EXERCISE REQUIREMENTS:
1) Could you rewrite the loss reserving passage starting with "Authors are very" and going on through "attended those events.", changing "anonymous referees" to "anonymous reviewers"?
2) Can you go on with the loss reserving passage from the point where it stops?

Although the standard ensembling approach (e.g. the standard linear pool) has demonstrated success in non-actuarial fields, it does not yield the optimal performance in the loss reserving context considered in this paper. To address the common general insurance loss data characteristics as listed in Section 1.2, we introduced the Accident and Development period adjusted Linear Pools (ADLP) modelling framework. This includes a novel validation strategy that takes account into the triangular loss reserving data structure, impacts and features related to different Accident and Development period combinations.

In particular, the partitioning strategy not only effectively utilises variations in component models' performance in different accident periods, but also captures the impact from late development periods on incremental claims, which can be particularly important for long-tailed lines of insurance business. Based on the illustrative examples which use simulated aggregate loss reserving data, the ADLP ensembles outperform traditional approaches (i.e. the model selection strategy BMV and the equally weighted ensemble EW) and the standard linear pool ensemble, when the Log Score, CRPS, or relative reserve bias at the 75th quantile are used for the assessment.

Furthermore, we also investigate the impact of a split point on the ensemble's performance. Given the composition of models included in the ensemble, we have found that splitting data into two subsets close to the middle point (i.e. between accident period 15 and 20 for a 40 x 40 loss triangle) can generally yield satisfactory performance by taking the advantages of several high-performing models in earlier accident periods while maintaining sufficient data size for training the combination weights in the both subsets.

Acknowledgments

Authors are very grateful for comments from two anonymous referees, which led to significant improvements of the paper. Earlier versions of this paper were presented at the Actuaries Institute 2022 All Actuaries Summit, the 25th International Congress on Insurance: Mathematics and Economics (Online), the 2022 Virtual ASTIN/AFIR Colloquium, the One World Actuarial Research Seminars, as well as at the 2023 CAS Annual Meeting in Los Angeles. The authors are grateful for constructive comments received from colleagues who attended those events.

Additionally, the authors are grateful for the research assistance of Yun Wai (William) Ho, who contributed materially to the review of the code related to the examples presented. The authors are also grateful to the Casualty Actuarial Society (CAS) for awarding the 2023 Hachemeister Prize to this paper, and for supporting its presentation at the 2023 CAS Annual Meeting in Los Angeles.

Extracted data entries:
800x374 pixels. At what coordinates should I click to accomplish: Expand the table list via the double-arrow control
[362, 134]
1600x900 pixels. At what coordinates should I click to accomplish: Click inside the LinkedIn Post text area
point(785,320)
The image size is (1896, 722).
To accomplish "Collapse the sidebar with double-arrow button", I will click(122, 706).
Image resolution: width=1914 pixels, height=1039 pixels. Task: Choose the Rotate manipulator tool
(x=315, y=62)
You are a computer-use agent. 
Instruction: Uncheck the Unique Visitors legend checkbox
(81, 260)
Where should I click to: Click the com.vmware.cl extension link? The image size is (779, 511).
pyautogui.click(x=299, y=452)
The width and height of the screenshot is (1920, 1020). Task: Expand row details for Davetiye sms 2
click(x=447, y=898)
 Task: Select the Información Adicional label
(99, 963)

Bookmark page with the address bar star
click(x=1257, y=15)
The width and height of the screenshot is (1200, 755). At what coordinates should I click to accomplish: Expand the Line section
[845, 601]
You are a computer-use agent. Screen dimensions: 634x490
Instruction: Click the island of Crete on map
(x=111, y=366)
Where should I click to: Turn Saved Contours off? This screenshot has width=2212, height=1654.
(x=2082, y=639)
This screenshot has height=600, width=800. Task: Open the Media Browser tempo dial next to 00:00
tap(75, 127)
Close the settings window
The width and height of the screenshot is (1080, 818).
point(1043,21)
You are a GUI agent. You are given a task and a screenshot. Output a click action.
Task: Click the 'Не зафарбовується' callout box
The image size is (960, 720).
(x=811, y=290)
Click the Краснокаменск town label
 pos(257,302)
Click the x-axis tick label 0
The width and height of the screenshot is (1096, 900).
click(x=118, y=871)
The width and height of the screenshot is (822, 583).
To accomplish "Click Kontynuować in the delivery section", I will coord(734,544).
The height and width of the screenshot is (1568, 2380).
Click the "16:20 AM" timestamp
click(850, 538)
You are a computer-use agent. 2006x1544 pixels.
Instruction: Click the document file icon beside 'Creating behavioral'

FINAL RESULTS:
1)
Authors are very grateful for comments from two anonymous reviewers, which led to significant improvements of the paper. Earlier versions of this paper were presented at the Actuaries Institute 2022 All Actuaries Summit, the 25th International Congress on Insurance: Mathematics and Economics (Online), the 2022 Virtual ASTIN/AFIR Colloquium, the One World Actuarial Research Seminars, as well as at the 2023 CAS Annual Meeting in Los Angeles. The authors are grateful for constructive comments received from colleagues who attended those events.

2)
R package ADLP

An R package entitled ADLP has been developed based on the Accident and Development period adjusted Linear Pools (ADLP) method, and is available from CRAN (link: https://cran.r-project.org/web/packages/ADLP/index.html). It features a suite of functions for calibrating ADLP ensembles, calculating evaluation metrics, and generating simulations from fitted ADLP objects. Additionally, the package grants users ample flexibility to choose or create component models for the ensemble, and to employ data partitioning for calibrating either the component models or the combination weights, aligning with their experiences.

Disclosure statement

No potential conflict of interest was reported by the author(s).

Data and code

All data sets were generated using the CRAN package SynthETIC as explained above. Results presented in this paper can be replicated using the R code available at https://github.com/agi-lab/reserving-ensemble.

Additional information

Funding

This research was supported under Australian Research Council's Discovery Project funding scheme (DP200101859). The views expressed herein are those of the authors and are not necessarily those of the supporting organisations.

References

  • Aiolfia, M., & Timmermann, A. (2006). Persistence in forecasting performance and conditional combination strategies. Journal of Econometrics, 135(1-2), 31–53. https://doi.org/10.1016/j.jeconom.2005.07.015
  • Al-Mudafer, M. T., Avanzi, B., Taylor, G., & Wong, B. (2022). Stochastic loss reserving with mixture density neural networks. Insurance: Mathematics and Economics, 105, 144–174.
  • APRA (2019). Prudential standard gps 340 insurance liability valuation. https://www.legislation.gov.au/Details/F2018L00738.
  • Avanzi, B., Taylor, G., Wang, M., & Wong, B. (2021). SynthETIC: An individual insurance claim simulator with feature control. Insurance: Mathematics and Economics, 100, 296–308.
  • Baars, J. A., & Mass, C. F. (2005). Performance of national weather service forecasts compared to operational, consensus, and weighted model output statistics. Weather and Forecasting, 20(6), 1034–1047. https://doi.org/10.1175/WAF896.1
  • Balona, C., & Richman, R. (2020). The actuary and ibnr techniques: A machine learning approach. Available at SSRN 3697256.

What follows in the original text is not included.